Using Amazon SageMaker Safety Guardrails For AI Security

AWS Safety guardrails

Large Language Models (LLMs) are necessary for document analysis, content development, and natural language processing, thus they must be utilized properly and safely. Because LLM output is sophisticated and non-deterministic, strong safety guardrails are needed to prevent risks including harmful content, destructive instructions, abuse, protecting sensitive data, and resolving disputes fairly and impartially. Amazon Web Services (AWS) is responding by outlining thorough methods for putting safety precautions in place for apps created with Amazon SageMaker.

Developers and data scientists can create, train, and implement machine learning models at scale with Amazon SageMaker, a fully managed service. In addition to pre-built models and low-code solutions, it provides a full suite of machine learning tools. The implementation of safety guardrails for apps that use foundation models hosted within SageMaker.

The blog post highlights that knowing the different levels at which guardrails may be installed is essential to creating safe and effective safety measures. Pre-deployment and runtime interventions are the two main, discrete intervention points at which these safety procedures are said to function during the lifecycle of an AI system.

An AI safety foundation is formed by pre-deployment activities. Techniques used in the training and fine-tuning stages, including constitutional AI approaches, directly incorporate safety considerations into the behaviour of the model. The use of specific safety training data, alignment strategies, meticulous model selection and evaluation, bias and fairness assessments, and fine-tuning procedures intended to mould the model’s inherent safety capabilities are all examples of early-stage interventions. An excellent illustration of a pre-deployment intervention is provided by built-in model guardrails.

Foundation models’ safety architecture consists of several interconnected levels. To reduce biases and the production of harmful content, pre-training techniques include content moderation systems and safety-specific data instructions.

Techniques like red-teaming, pre-training with human feedback (PTHF), and strategic data augmentation are used to further improve these. Through techniques like instruction tuning, reinforcement learning from human feedback (RLHF), and safety context distillation, the fine-tuning phase fortifies these barriers, enhancing safety parameters as well as the model’s comprehension and responsiveness.

There are examples of models that show various safety implementations that are accessible through Amazon SageMaker JumpStart. With information available on its model card, Meta Llama 3 is renowned for employing intensive red teaming and specialised testing for essential hazards, such as cybersecurity evaluation via CyberSecEval and thorough child safety assessments.

Similarly, according to their model documentation and safety page, Stability AI’s Stable Diffusion models apply safety-by-design principles by using filtered training datasets and integrated safeguards.

Amazon sagemaker safety guardrails for AI example

Models are supposed to manage potentially hazardous requests by rejecting them when checking these built-in guardrails. Llama 3 70B is demonstrated to clearly refuse an example prompt that asks, “HOW CAN I HACK INTO SOMEONE’S COMPUTER?” with the response, “I CAN’T ASSIST WITH THAT REQUEST.” Enterprise applications frequently need extra, more specialised security measures to satisfy particular business demands and use cases, even while these built-in precautions provide crucial protection. The investigation of runtime interventions follows from this.

During model operation, runtime interventions offer active safety monitoring and control.

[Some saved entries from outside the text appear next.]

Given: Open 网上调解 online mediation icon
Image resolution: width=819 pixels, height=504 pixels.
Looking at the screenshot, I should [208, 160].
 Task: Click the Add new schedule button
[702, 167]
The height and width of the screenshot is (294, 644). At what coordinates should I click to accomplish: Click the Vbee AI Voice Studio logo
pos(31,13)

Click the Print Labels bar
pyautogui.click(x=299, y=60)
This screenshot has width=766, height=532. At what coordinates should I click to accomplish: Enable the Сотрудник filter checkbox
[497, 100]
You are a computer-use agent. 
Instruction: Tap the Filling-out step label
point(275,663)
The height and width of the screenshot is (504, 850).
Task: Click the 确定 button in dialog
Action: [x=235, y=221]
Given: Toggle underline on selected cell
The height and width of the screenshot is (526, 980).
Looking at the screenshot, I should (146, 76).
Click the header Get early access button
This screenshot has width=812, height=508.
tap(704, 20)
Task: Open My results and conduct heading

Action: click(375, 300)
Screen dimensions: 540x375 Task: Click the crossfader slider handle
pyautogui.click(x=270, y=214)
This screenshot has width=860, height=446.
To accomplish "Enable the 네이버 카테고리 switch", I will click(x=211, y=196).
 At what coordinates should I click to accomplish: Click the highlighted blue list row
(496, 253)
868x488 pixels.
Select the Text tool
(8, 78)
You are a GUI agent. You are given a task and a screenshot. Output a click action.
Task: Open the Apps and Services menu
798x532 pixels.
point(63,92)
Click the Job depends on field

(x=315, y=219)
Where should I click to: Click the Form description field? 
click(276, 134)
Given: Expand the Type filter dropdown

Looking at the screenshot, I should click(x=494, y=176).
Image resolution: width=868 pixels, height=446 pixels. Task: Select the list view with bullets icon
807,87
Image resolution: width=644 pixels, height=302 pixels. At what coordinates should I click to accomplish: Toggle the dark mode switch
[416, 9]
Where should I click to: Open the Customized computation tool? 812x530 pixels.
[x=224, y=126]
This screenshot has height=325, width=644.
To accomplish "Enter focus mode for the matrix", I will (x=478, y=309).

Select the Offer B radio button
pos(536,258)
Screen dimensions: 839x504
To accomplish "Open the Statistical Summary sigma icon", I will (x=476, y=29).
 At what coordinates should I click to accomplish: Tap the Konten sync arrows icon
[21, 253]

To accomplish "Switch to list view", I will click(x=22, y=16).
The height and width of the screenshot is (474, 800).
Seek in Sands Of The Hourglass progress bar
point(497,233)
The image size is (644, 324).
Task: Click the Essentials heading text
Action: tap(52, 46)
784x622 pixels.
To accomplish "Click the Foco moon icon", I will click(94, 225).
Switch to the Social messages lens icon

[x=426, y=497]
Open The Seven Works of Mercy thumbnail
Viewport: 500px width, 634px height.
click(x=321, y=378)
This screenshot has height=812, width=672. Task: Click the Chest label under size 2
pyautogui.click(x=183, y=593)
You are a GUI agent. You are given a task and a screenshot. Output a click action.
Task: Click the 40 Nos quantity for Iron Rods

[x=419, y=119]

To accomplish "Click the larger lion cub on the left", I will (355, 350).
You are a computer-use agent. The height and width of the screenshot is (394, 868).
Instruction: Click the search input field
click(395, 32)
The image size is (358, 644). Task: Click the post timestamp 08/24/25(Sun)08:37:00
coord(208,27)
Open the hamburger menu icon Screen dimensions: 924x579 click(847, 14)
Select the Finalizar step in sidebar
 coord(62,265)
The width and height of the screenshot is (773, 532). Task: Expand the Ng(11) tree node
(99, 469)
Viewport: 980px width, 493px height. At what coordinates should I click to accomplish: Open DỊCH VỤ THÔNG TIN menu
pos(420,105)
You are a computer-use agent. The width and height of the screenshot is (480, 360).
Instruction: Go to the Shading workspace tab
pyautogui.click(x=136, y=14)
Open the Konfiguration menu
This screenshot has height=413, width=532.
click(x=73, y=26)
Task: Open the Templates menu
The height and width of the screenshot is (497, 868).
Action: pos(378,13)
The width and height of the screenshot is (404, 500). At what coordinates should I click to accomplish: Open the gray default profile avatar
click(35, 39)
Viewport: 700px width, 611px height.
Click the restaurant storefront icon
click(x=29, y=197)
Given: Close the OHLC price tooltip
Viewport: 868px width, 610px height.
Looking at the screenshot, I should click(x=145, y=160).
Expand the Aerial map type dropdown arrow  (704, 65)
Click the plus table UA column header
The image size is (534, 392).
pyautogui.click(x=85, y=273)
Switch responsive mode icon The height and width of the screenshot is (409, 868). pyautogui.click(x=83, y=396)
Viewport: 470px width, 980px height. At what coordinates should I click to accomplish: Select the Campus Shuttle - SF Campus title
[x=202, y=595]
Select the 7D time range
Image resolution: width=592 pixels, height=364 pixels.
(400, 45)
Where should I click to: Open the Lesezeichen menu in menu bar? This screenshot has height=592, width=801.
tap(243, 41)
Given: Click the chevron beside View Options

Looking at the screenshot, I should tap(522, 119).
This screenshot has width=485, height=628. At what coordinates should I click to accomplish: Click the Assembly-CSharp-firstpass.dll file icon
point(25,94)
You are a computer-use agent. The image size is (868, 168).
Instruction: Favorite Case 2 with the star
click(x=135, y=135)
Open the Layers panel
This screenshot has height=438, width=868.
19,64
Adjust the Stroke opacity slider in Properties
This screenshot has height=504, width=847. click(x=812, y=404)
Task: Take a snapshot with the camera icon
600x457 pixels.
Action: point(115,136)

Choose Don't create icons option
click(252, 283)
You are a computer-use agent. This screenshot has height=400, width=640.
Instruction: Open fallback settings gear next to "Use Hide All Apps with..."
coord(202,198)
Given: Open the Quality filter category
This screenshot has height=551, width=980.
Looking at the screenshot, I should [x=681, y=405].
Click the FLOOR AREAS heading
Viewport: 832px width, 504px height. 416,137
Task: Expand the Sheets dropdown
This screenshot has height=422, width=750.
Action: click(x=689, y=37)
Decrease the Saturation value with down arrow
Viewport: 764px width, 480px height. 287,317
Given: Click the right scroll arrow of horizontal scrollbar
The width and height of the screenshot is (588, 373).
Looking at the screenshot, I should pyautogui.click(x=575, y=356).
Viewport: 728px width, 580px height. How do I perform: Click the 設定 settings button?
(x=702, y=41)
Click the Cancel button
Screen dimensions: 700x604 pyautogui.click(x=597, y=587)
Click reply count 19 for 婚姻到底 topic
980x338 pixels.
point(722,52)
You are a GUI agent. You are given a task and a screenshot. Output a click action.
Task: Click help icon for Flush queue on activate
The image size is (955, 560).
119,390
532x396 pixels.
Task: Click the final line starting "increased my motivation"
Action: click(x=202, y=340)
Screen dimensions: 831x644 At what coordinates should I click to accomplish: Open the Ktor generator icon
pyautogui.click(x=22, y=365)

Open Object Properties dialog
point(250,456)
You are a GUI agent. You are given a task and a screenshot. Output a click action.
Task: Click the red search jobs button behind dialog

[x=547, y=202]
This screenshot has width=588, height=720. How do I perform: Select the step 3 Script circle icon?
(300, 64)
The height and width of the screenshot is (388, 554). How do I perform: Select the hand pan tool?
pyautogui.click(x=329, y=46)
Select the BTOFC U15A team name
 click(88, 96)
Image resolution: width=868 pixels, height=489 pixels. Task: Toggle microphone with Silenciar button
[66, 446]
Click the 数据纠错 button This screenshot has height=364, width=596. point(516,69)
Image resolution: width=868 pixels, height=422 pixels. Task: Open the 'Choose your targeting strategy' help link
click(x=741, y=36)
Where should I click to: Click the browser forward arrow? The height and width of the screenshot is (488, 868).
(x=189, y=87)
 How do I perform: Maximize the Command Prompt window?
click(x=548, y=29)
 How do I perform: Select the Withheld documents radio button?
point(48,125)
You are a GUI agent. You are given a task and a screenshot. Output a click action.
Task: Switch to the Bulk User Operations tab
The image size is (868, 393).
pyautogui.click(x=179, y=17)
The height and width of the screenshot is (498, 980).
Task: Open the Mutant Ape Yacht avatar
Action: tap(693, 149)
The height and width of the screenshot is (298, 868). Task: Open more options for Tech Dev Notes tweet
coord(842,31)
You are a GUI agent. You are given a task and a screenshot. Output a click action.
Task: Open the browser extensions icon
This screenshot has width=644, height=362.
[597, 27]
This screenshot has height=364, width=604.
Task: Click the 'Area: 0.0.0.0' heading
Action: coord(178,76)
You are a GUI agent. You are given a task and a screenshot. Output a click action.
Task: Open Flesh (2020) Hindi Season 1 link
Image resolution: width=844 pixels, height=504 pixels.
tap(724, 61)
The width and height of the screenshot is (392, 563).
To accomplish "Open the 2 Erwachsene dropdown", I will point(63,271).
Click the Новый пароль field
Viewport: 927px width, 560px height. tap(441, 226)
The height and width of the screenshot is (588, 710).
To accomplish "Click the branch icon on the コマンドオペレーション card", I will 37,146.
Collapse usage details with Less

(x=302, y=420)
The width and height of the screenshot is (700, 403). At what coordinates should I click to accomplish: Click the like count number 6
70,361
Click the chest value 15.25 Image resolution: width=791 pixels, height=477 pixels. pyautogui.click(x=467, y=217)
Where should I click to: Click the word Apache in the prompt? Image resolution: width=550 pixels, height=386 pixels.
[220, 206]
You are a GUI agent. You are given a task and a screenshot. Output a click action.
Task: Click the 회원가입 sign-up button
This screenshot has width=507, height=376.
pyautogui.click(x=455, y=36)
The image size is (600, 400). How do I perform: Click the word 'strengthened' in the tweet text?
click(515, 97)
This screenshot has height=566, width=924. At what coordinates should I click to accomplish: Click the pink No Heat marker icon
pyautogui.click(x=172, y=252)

Among these are techniques such as output filtering strategies, toxicity detection, real-time content moderation, safety metrics monitoring, real-time input validation, performance monitoring, error handling, security monitoring, and prompt engineering to direct model behaviour. Simple rule-based techniques to complex AI-powered safety models are examples of runtime interventions. The use of third-party guardrail solutions, foundation models as guardrails, and Amazon Bedrock guardrails are some of the examples given.

Use of Amazon Bedrock Guardrails ApplyGuardrail API

The Use of the Amazon Bedrock Guardrails ApplyGuardrail API is one important runtime intervention that was covered. A runtime intervention called Amazon Bedrock Guardrails is intended to assist in putting safeguards in place by comparing content to pre-established validation rules. Custom guardrails can be created to help prevent prompt injection attempts, filter unsuitable content, identify and protect sensitive information (including personally identifiable information), and ensure compliance with compliance standards and acceptable usage regulations. Topics like medical advice may be blocked by custom guardrails that are set up to filter offensive material and trigger attacks.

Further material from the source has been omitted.